Implications for Further Research
While psychopharmacological treatment is the most important intervention for psychosis, its effectiveness on negative symptoms is limited 6 and a considerable number of patients are therapy refractory. 7 Thus, patients may require adjunctive psychotherapeutic interventions to help them cope with symptoms that are not effectively treated with antipsychotic medication. Given the low number of available studies, definite conclusions about the effectiveness of mindfulness- and acceptance-based interventions for that end are impossible. However, in light of the preliminary evidence found in this review, further research seems warranted. Future studies should ensure rigorous methodology and reporting, mainly adequate randomization, allocation concealment, and intention-to treat analysis. 59 While blinding of participants or providers might not be possible in interventions that involve complex interactions between patients and providers and should thus not be regarded as a lack of quality of the study (while it is still a possible source of bias), adequate blinding of outcome assessors should be intended all the more in future studies. Besides comparisons with treatment as usual or attention control, head-to-head studies are needed to compare the effects of mindfulness- and acceptance-based interventions with those of more traditional approaches—eg, cognitive-behavioral interventions.

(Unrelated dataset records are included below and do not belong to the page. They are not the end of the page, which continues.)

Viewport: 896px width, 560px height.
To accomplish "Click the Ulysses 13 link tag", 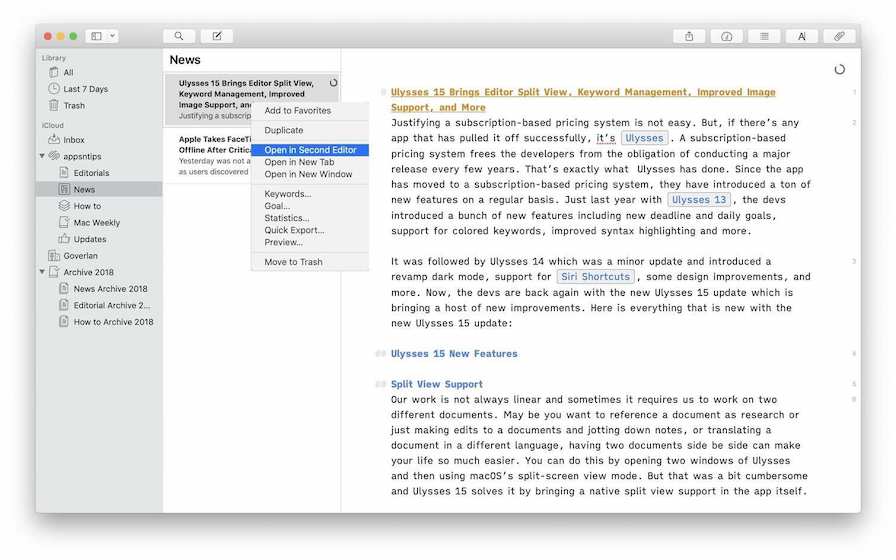I will pyautogui.click(x=699, y=200).
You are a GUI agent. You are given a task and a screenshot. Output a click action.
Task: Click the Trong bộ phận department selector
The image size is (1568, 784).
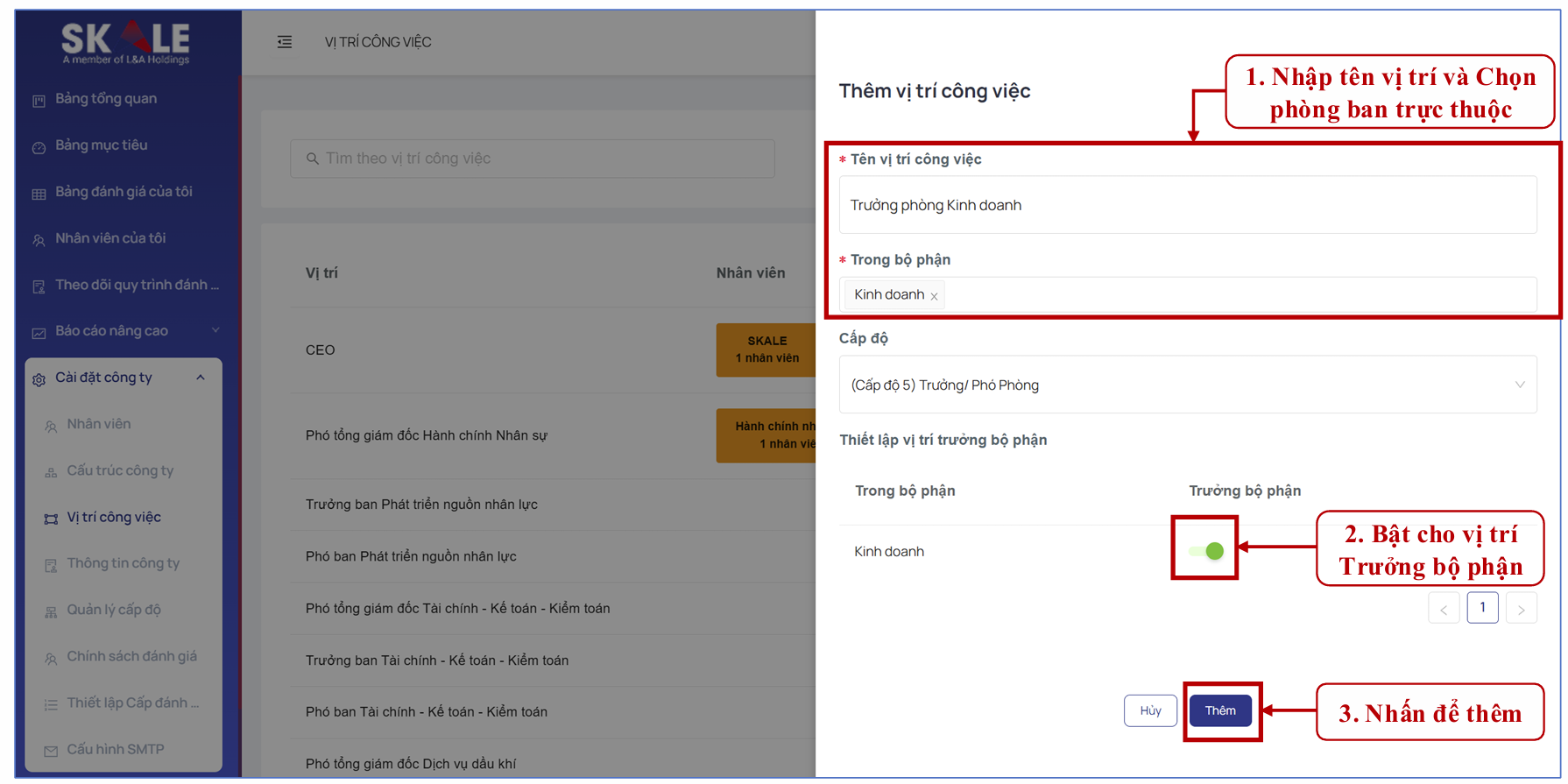(x=1226, y=294)
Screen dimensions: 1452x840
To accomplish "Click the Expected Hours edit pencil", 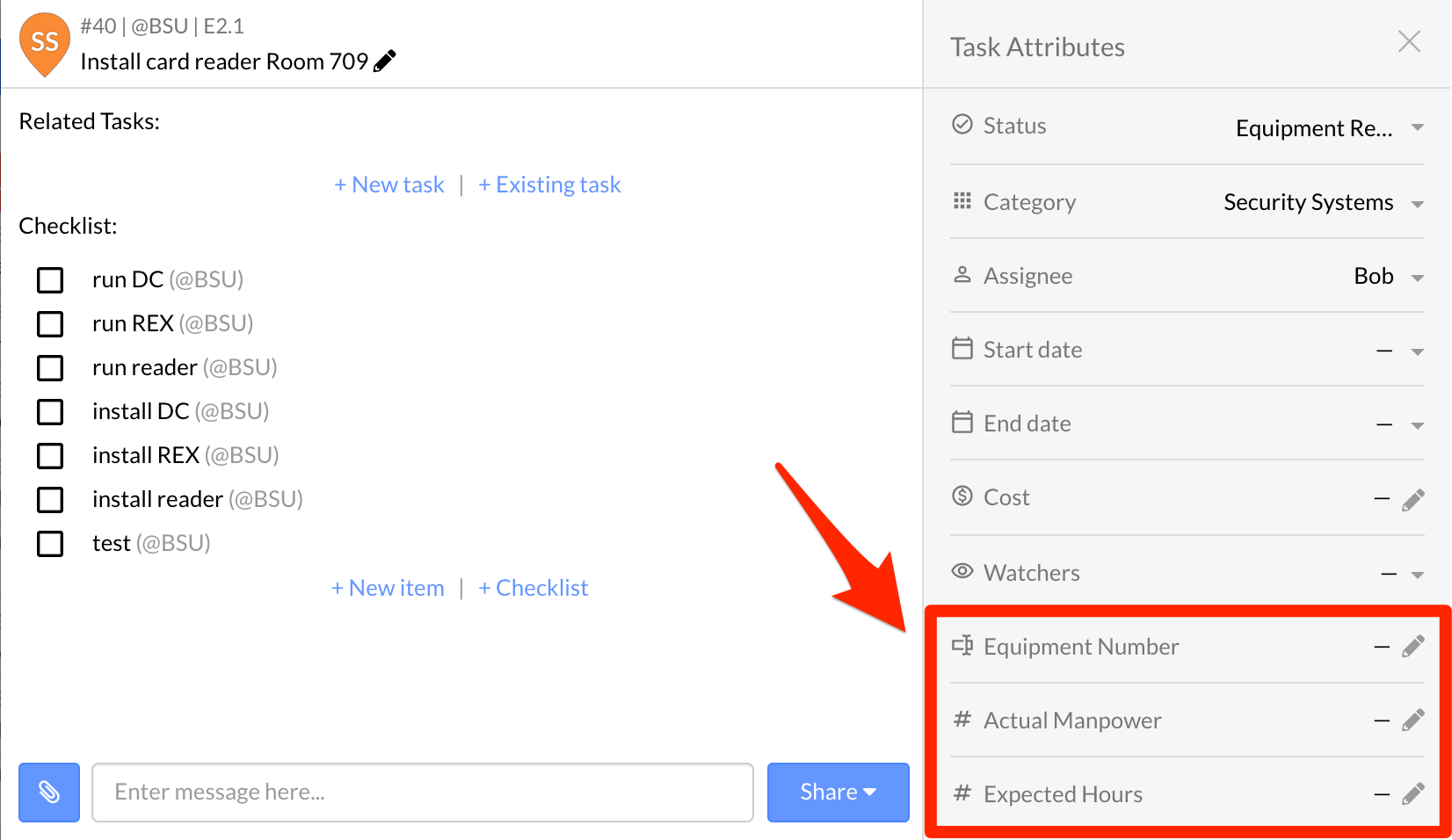I will point(1412,794).
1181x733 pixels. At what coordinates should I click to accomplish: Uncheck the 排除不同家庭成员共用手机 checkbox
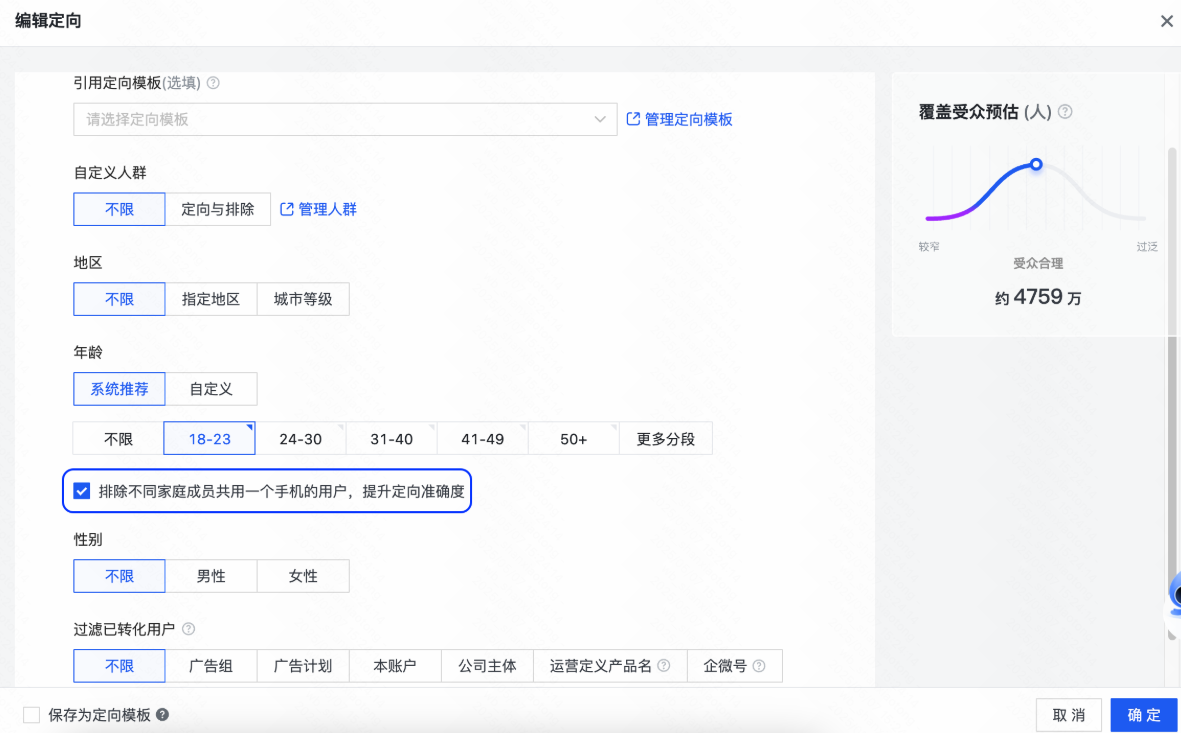point(81,490)

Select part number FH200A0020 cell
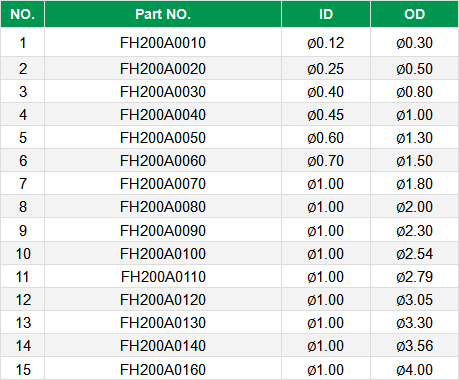click(x=163, y=69)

Implications for Clinical Practice
While the expressiveness of the findings of this meta-analysis is somewhat limited by the small number of included RCTs, the clearly positive findings are encouraging. No intervention-related serious adverse events were reported. While single cases of psychotic relapse after unsupervised meditation practice and even meditation-induced psychosis have been reported, 60 there seems to be little risk of relapse and aggravation of psychotic symptoms in supervised mindfulness- and acceptance-based interventions. Thus both mindfulness- and acceptance-based interventions can be recommended as additional treatments for patients with psychosis but should be closely supervised by adequately trained therapists.
Conclusions
This systematic review and meta-analysis found moderate evidence for short- and long-term effects of mindfulness- and acceptance-based interventions on psychotic symptoms, hospitalization, and mindfulness in patients with psychotic disorders. Both types of interventions can be recommended as an additional treatment for patients with psychosis.
Footnotes
Acknowledgments
This review was supported by a grant from the Rut- and Klaus-Bahlsen-Foundation. The funding source had no influence on the design or conduct of the review; the collection, management, analysis, or interpretation of the data; or in the preparation, review, or approval of the manuscript.